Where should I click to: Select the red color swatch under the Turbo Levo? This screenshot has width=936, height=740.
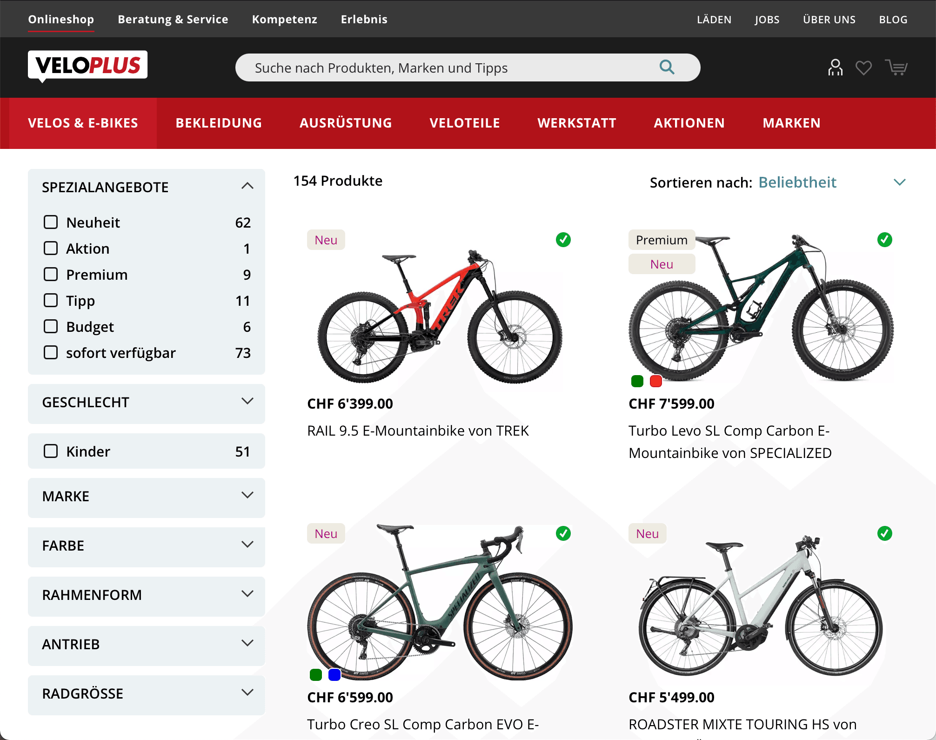coord(656,381)

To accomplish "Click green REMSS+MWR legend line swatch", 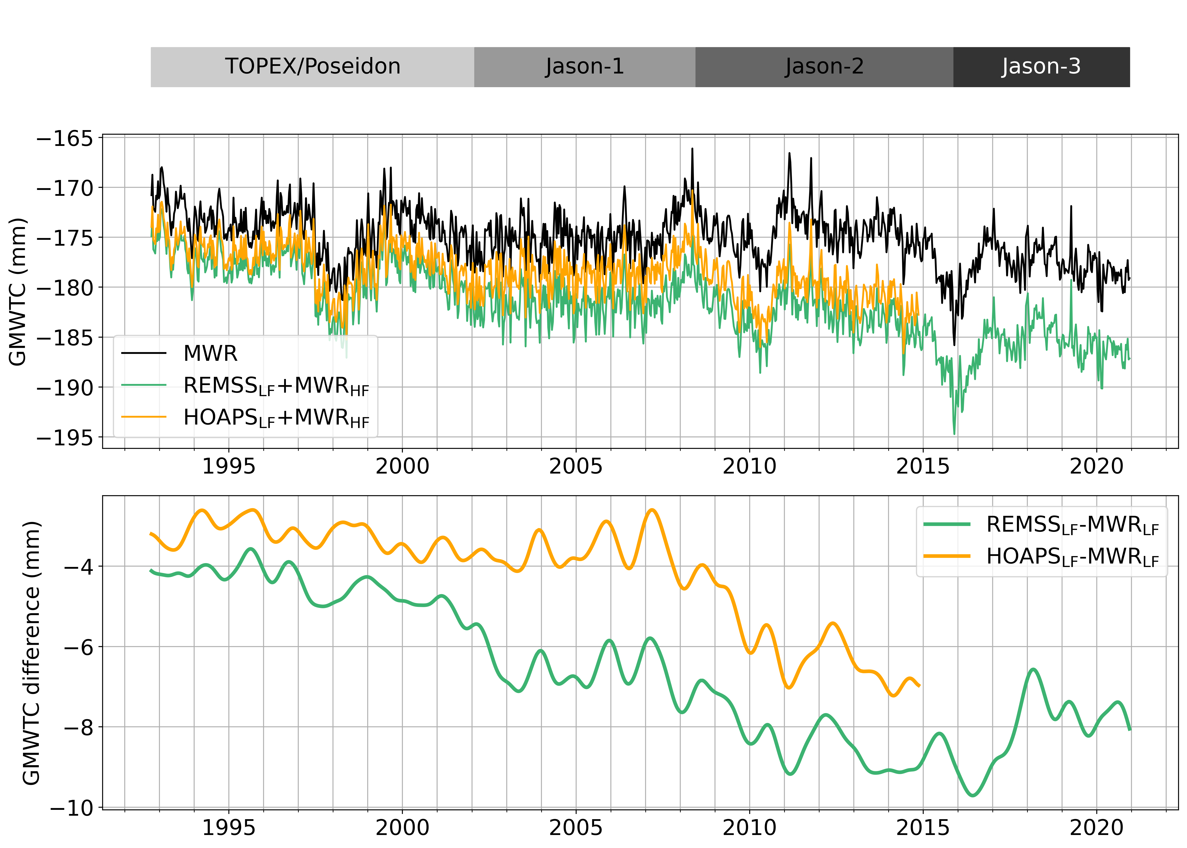I will coord(144,385).
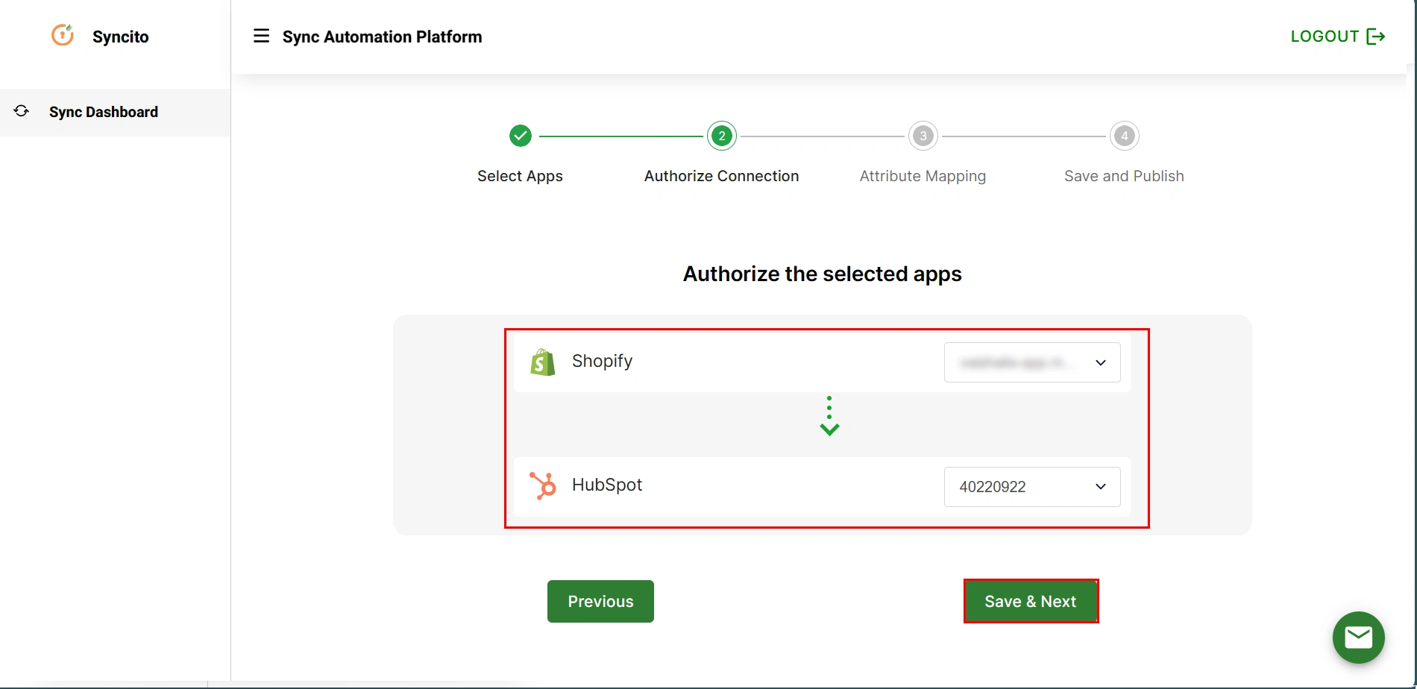This screenshot has height=689, width=1417.
Task: Select the Sync Dashboard menu item
Action: click(x=103, y=112)
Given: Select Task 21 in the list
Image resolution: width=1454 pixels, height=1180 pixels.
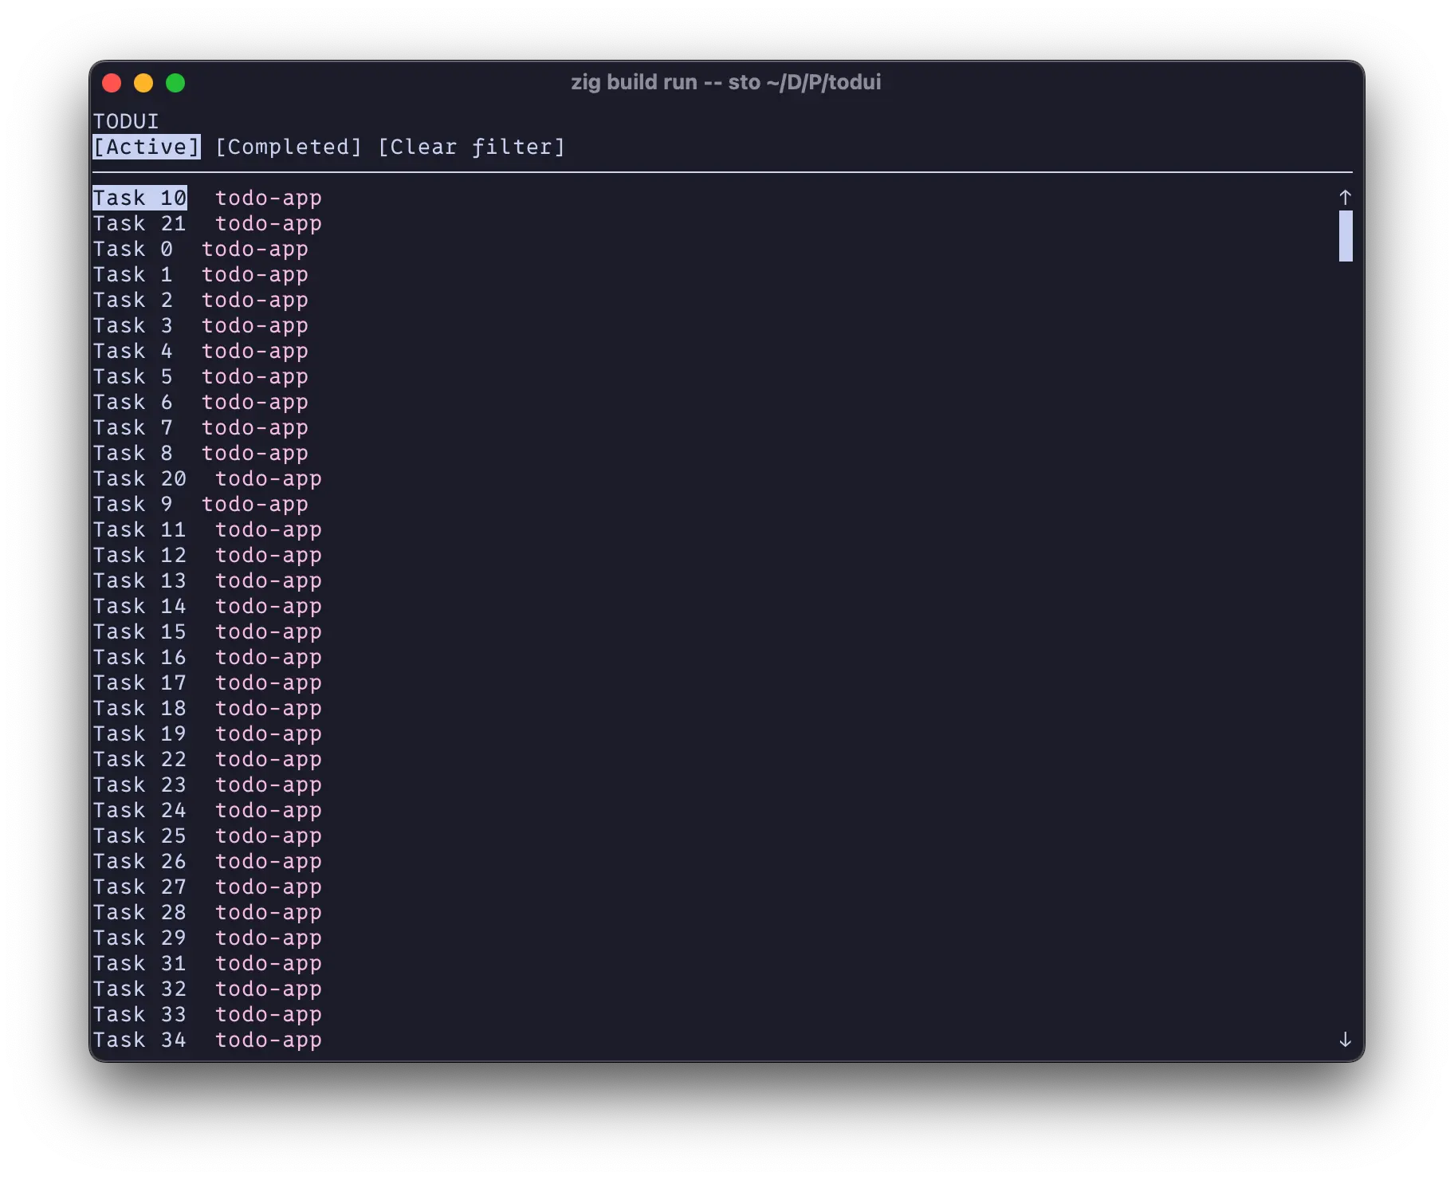Looking at the screenshot, I should (140, 223).
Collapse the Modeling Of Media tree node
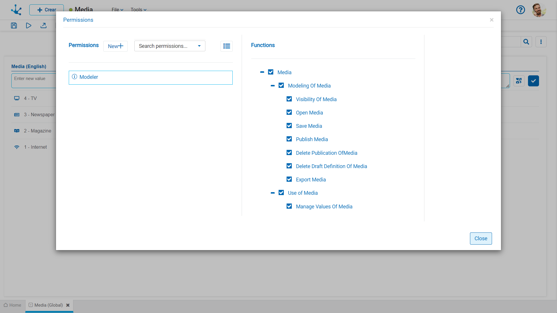Image resolution: width=557 pixels, height=313 pixels. point(273,86)
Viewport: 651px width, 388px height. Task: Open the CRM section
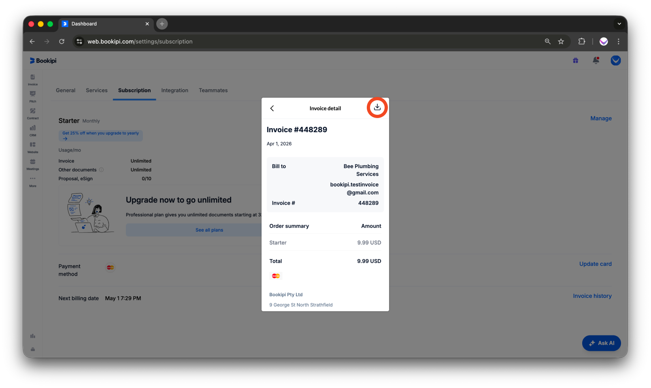point(32,130)
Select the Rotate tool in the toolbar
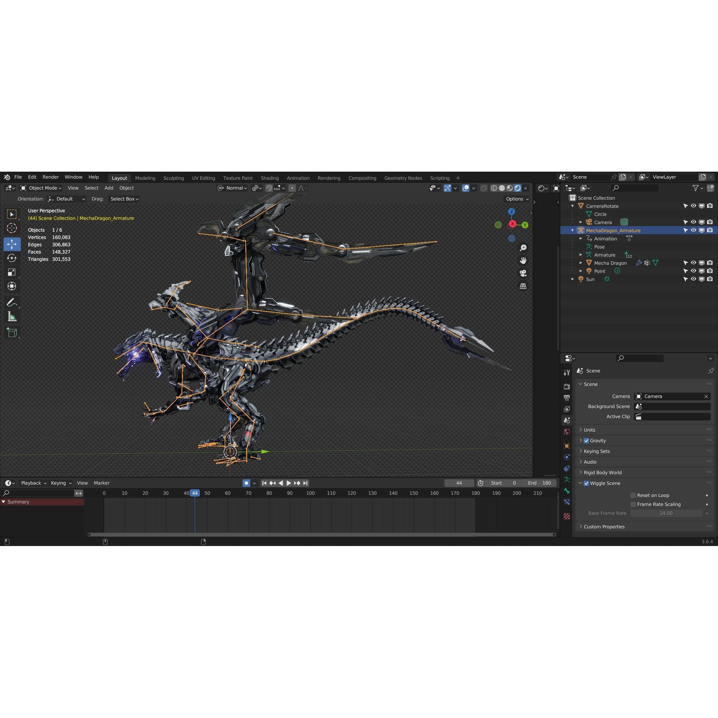718x718 pixels. click(12, 258)
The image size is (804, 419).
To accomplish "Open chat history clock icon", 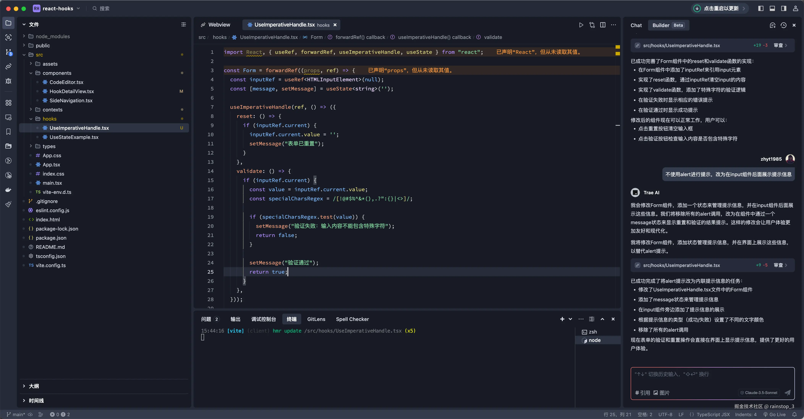I will 783,25.
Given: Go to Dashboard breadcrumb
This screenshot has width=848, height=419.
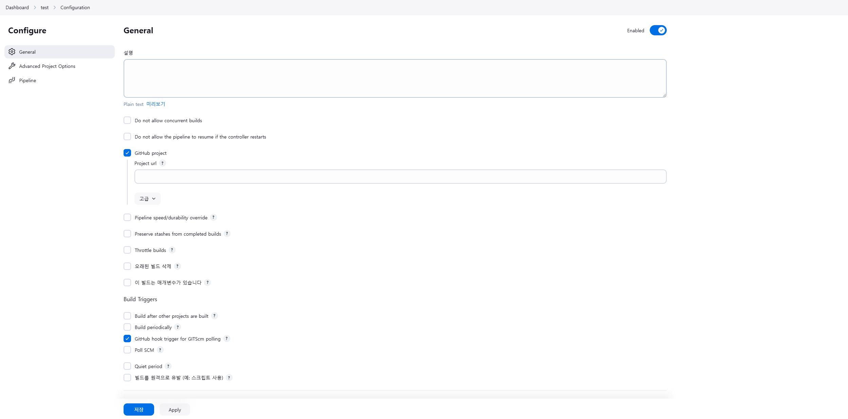Looking at the screenshot, I should pos(17,7).
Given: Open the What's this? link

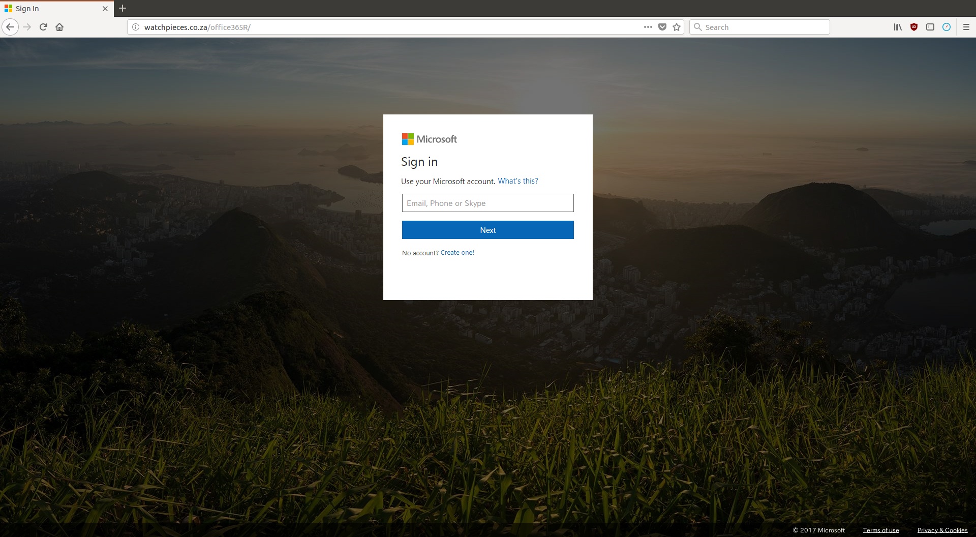Looking at the screenshot, I should tap(517, 181).
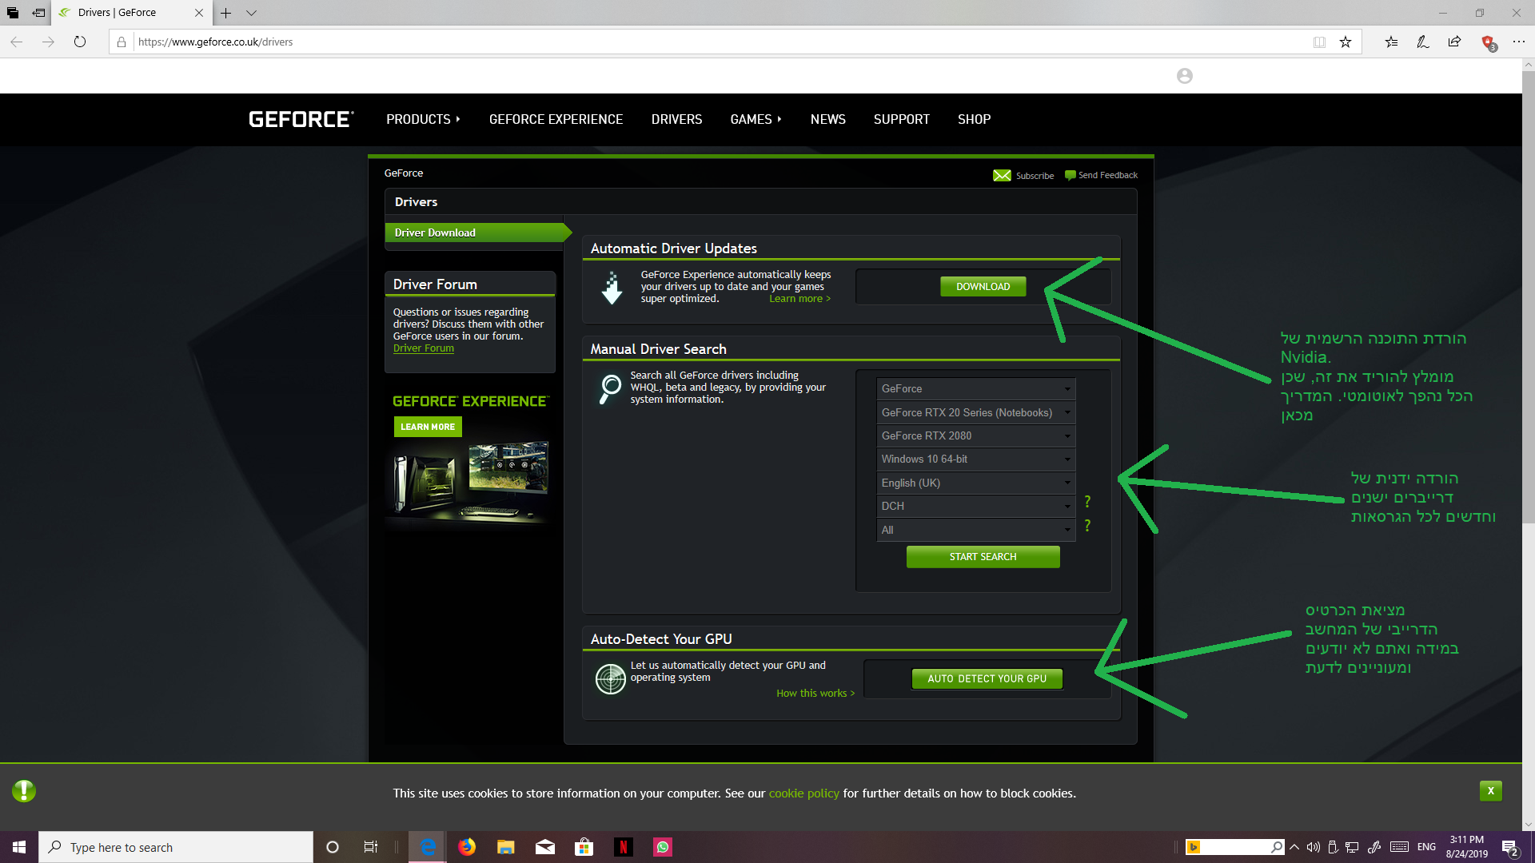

What is required: Pictures are not part of the copy; reproduce exactly and only the lines from the line containing "Given: Go to Dashboard breadcrumb" through the end of the listing.

Solution below:
Given: Go to Dashboard breadcrumb
This screenshot has width=848, height=419.
Looking at the screenshot, I should pos(17,7).
Given: Open the What's this? link

Looking at the screenshot, I should tap(517, 181).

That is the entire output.